В 1957 году я уволился из Нью-Йоркской публичной библиотеки, куда меня устроил мой зять Кеннет в тот же год, когда я перебрался в Америку. Можно только восхищаться быстротой, с какой он воспрял после самоубийства Лолы; я же, понятно, был напоминанием о прошлом. «Самое важное сейчас для тебя, — сказал он, — самостоятельность, тем более в Америке». Он подыскал мне квартирку на Западной 82-й улице, между Колумбус авеню и Сентрал-парк-вест, сам ее обставил — собственной старой, хорошо сохранившейся мебелью из Нюрнберга, с которой были связаны теперь тяжелые воспоминания. Его приятель и партнер по покеру состоял в попечительском совете библиотеки. Девять лет я проработал в исследовательском секторе отдела обработки, перебирая горы материалов, опубликованных в Германии между 1939 и 1945 годами… Да, я тоже вижу в этом иронию судьбы! Кеннет же, проявив необычайный такт, положил на мое имя некоторую сумму — якобы личные сбережения моей сестры — и сказал, что доход от нее через несколько лет, пусть скромно, но обеспечит мою старость. Последнее оказалось правдой. В 1949 году я получил от него открытку из Сен-Тропеза. Он проводил там медовый месяц. Надеюсь, писал он, я сохраню к нему хорошее отношение. (Я сохранил. И сохраняю.) И с этим исчез из моей жизни.
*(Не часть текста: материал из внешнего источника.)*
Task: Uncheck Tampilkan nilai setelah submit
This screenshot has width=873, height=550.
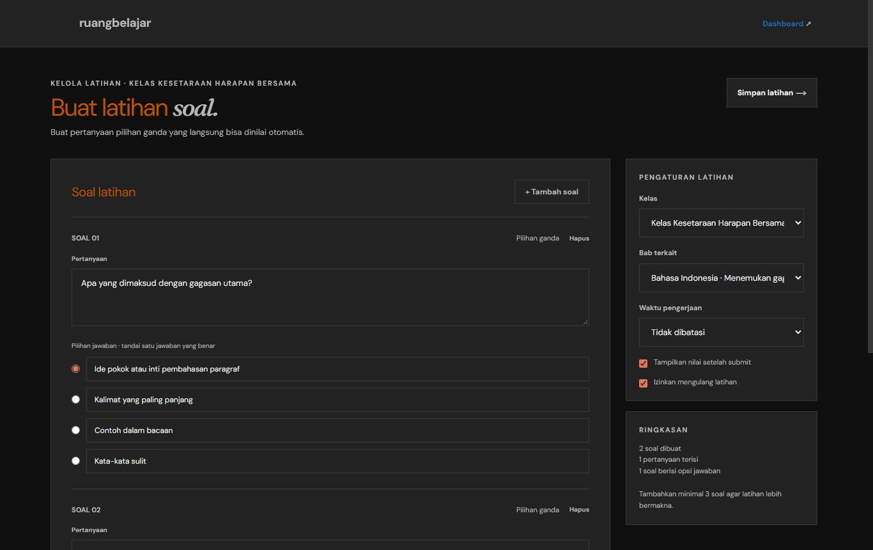Action: [x=644, y=363]
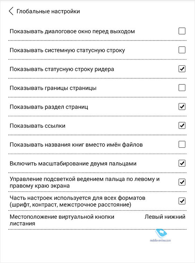Uncheck the page separator option
The image size is (195, 263).
point(182,107)
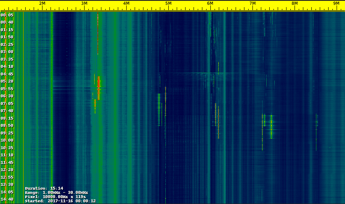
Task: Click the Started 2017-11-16 timestamp
Action: [60, 201]
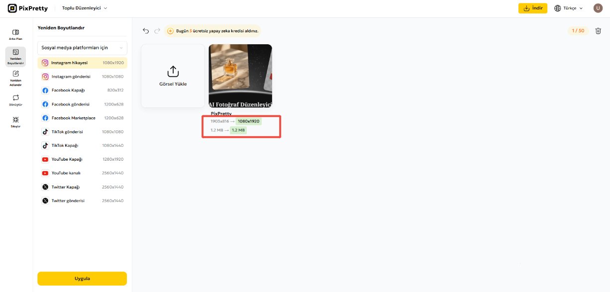This screenshot has width=610, height=292.
Task: Expand the Sosyal medya platformları için dropdown
Action: pos(83,48)
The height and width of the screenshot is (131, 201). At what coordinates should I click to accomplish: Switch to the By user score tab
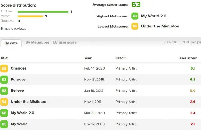tap(65, 42)
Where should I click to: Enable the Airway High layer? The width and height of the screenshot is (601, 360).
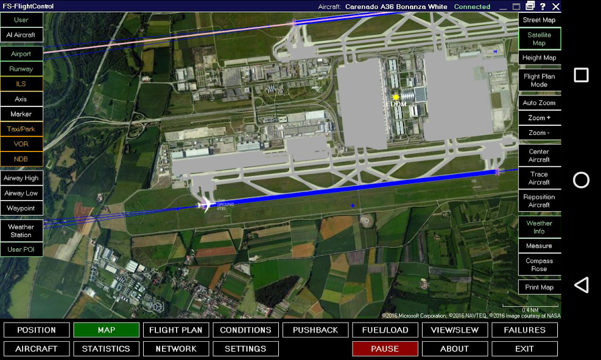(x=21, y=178)
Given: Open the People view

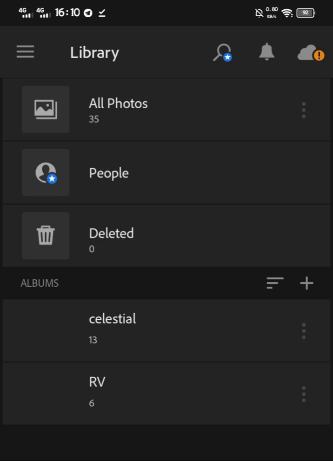Looking at the screenshot, I should tap(167, 173).
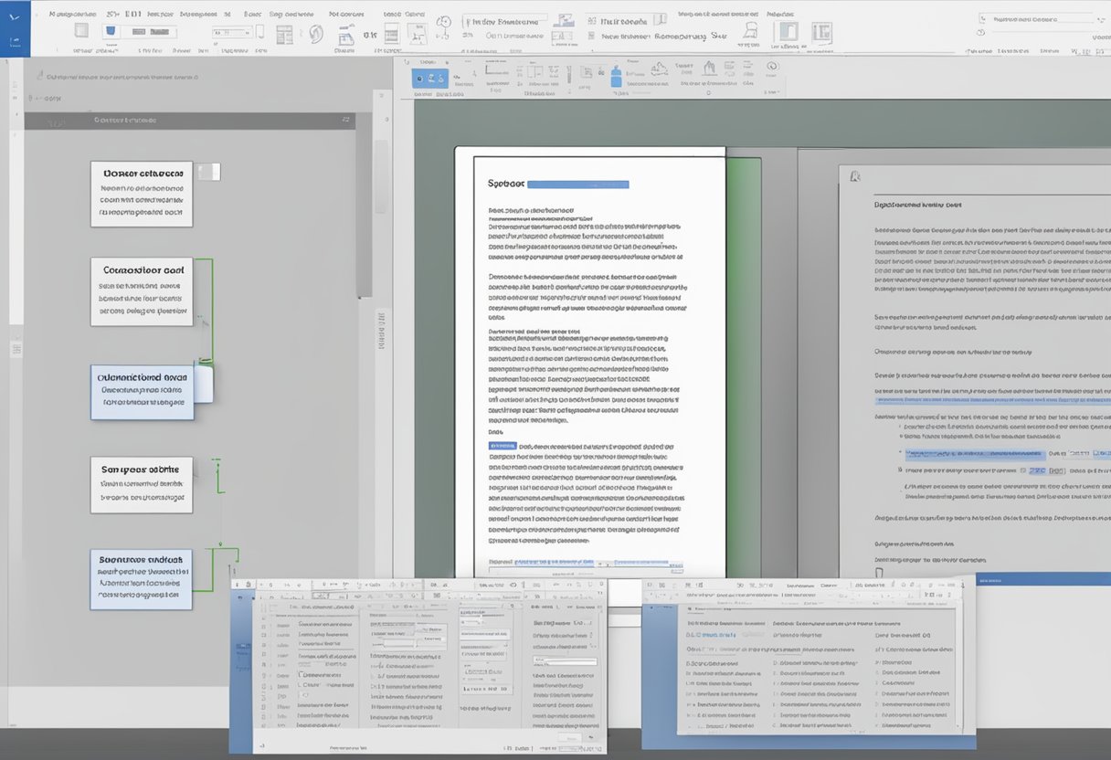Toggle the small square beside the first outline card
Viewport: 1111px width, 760px height.
(208, 172)
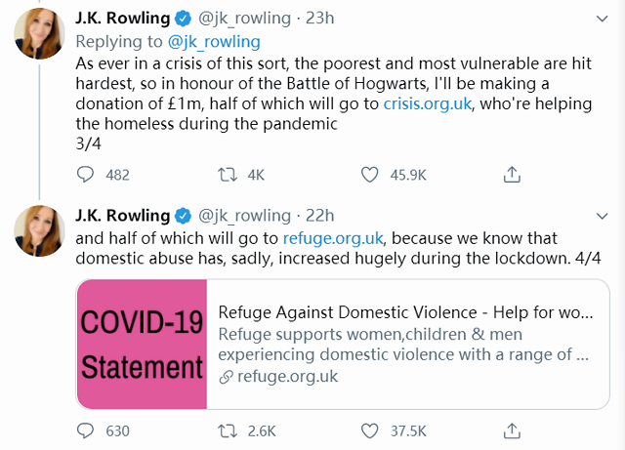
Task: Open the 22h timestamp of second tweet
Action: pyautogui.click(x=319, y=215)
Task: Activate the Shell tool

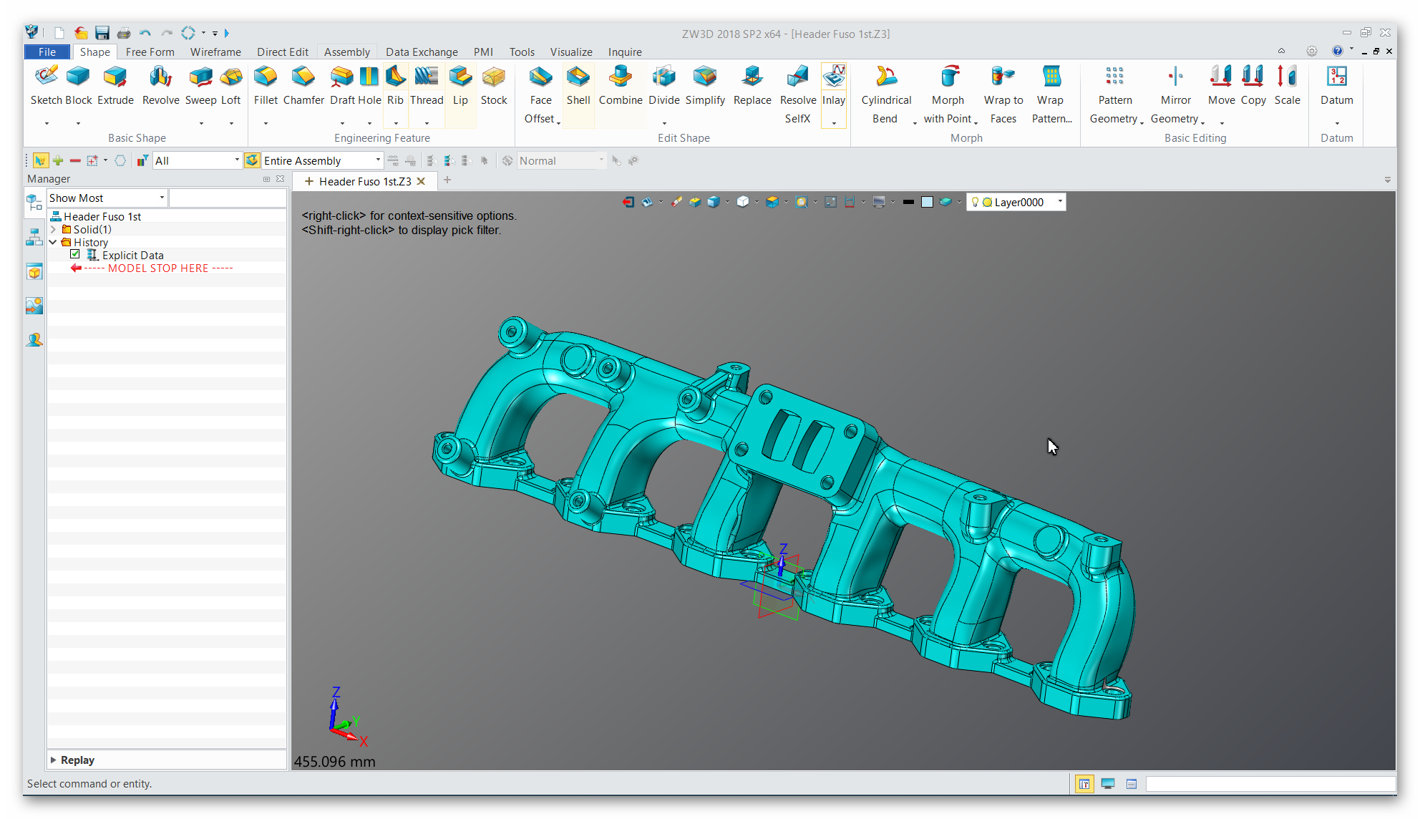Action: click(x=578, y=86)
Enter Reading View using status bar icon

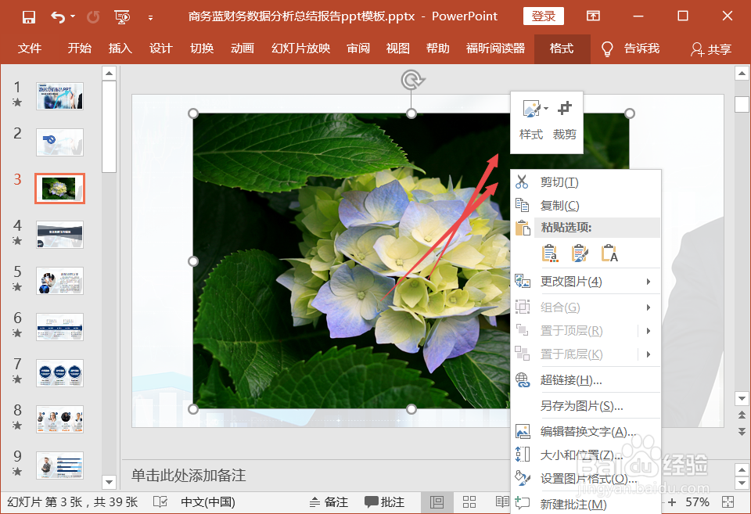(x=501, y=501)
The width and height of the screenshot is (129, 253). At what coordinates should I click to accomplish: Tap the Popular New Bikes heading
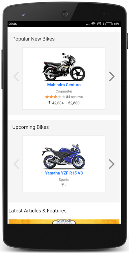[34, 39]
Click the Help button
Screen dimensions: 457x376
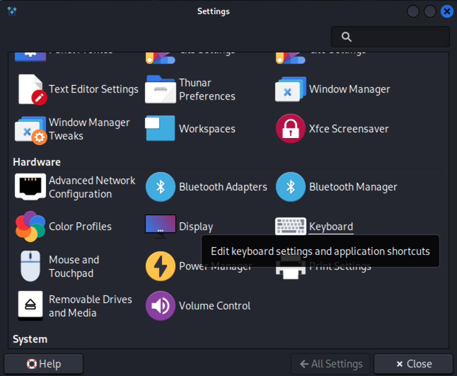44,364
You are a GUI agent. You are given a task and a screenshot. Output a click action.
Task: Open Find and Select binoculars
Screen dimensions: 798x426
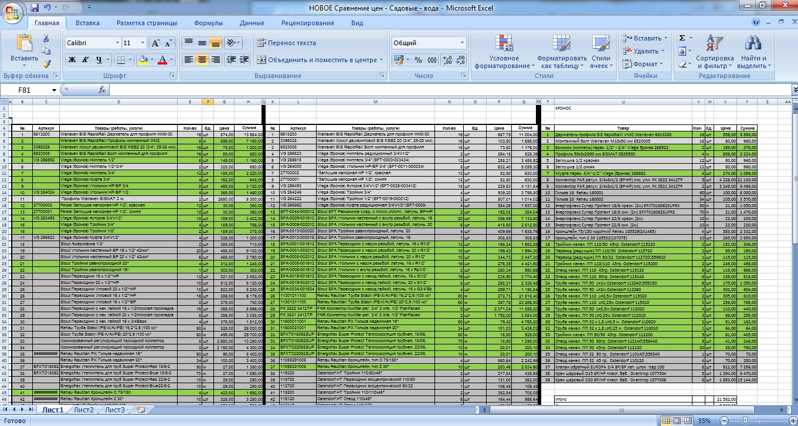[753, 52]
Контесса, урожденная Алиса Кребс, была третьей дочерью Шмуэля и Рейзеле Кребс, владельцев «Отличного кошерного мяса и птицы Кребсов» на Авеню Б в южной части Манхэттена. Из их одиннадцати детей она была первым ребенком, родившимся в Новом Свете; произошло это в 1898 году. В 1916-м, когда я с романтическим пылом осаждал в Цюрихе — и осаждал безуспешно — роковую красавицу Магду Дамрош и мое страстное молодое сердце трепетало на алтаре любви, — в этом самом году Алиса Кребс вышла замуж за Морриса Гитлица, человека десятью годами старше ее, резника и, по словам Контессы, «мирового уровня» знатока Талмуда. «В день по митцве3 соблюду, с Торой буду я в ладу» — был его веселый лозунг.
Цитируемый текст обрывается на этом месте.